Data entries
Segment Open

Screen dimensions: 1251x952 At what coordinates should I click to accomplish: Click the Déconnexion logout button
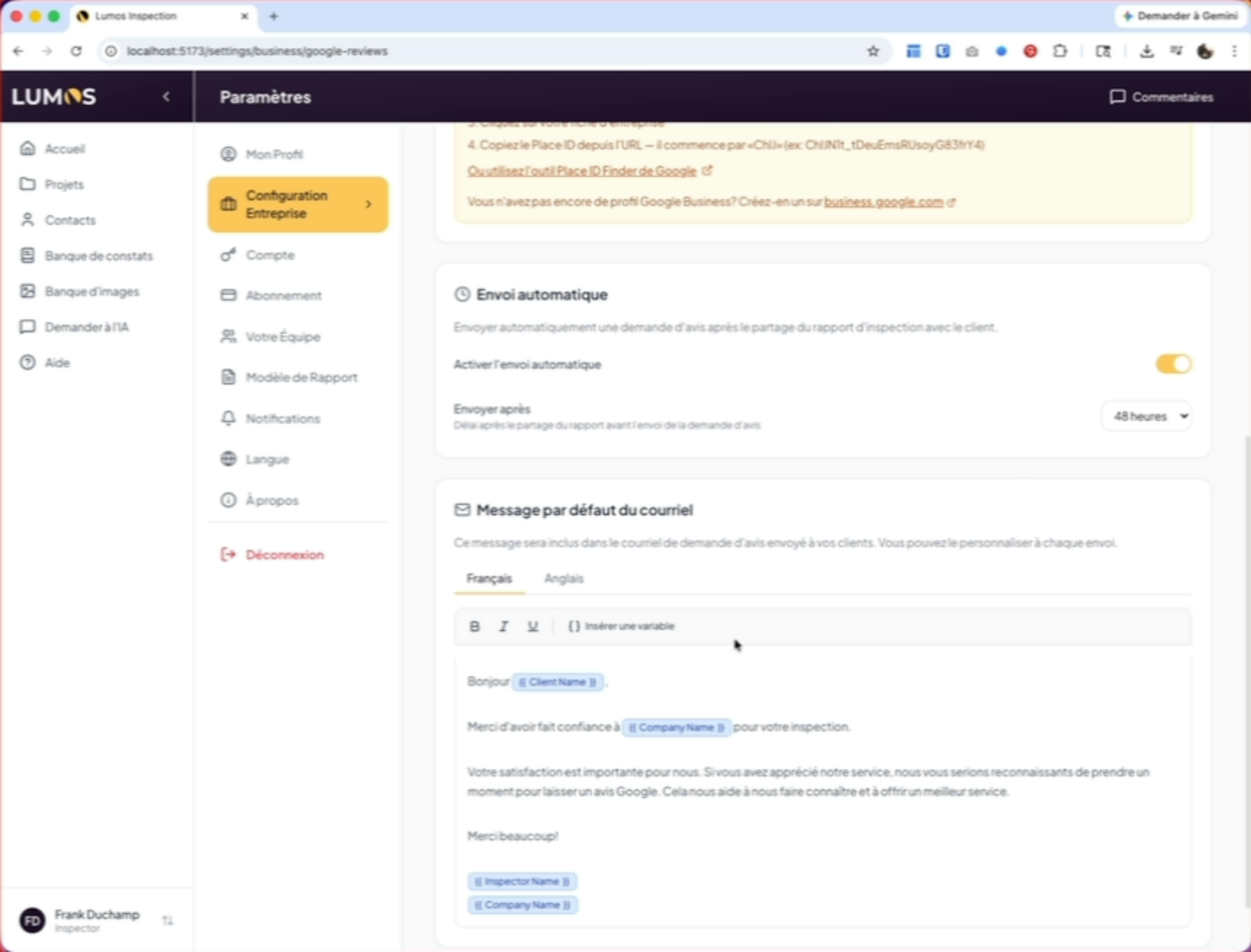(284, 554)
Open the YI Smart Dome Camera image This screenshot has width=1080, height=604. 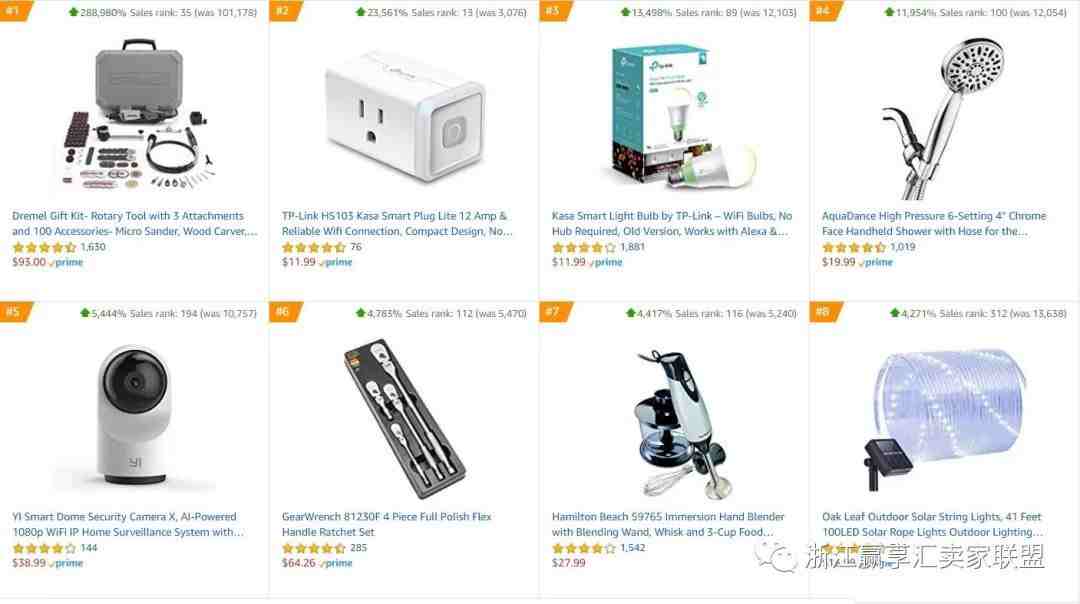tap(134, 417)
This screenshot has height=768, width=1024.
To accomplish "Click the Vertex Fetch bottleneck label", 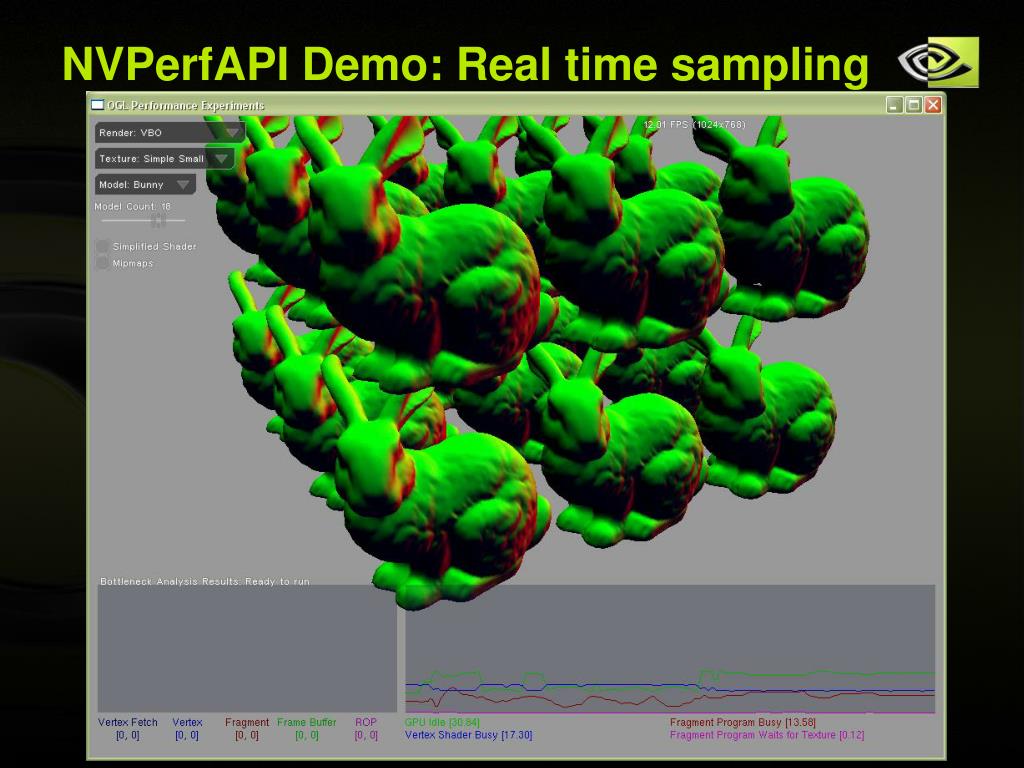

Segment Closed

Exactly the lines from the one with "This screenshot has height=768, width=1024." through the end of the entries above must be written out, and no pictures may be included.

▶ OUTPUT FOR THIS EXERCISE:
This screenshot has height=768, width=1024.
To accomplish "Click the Vertex Fetch bottleneck label", 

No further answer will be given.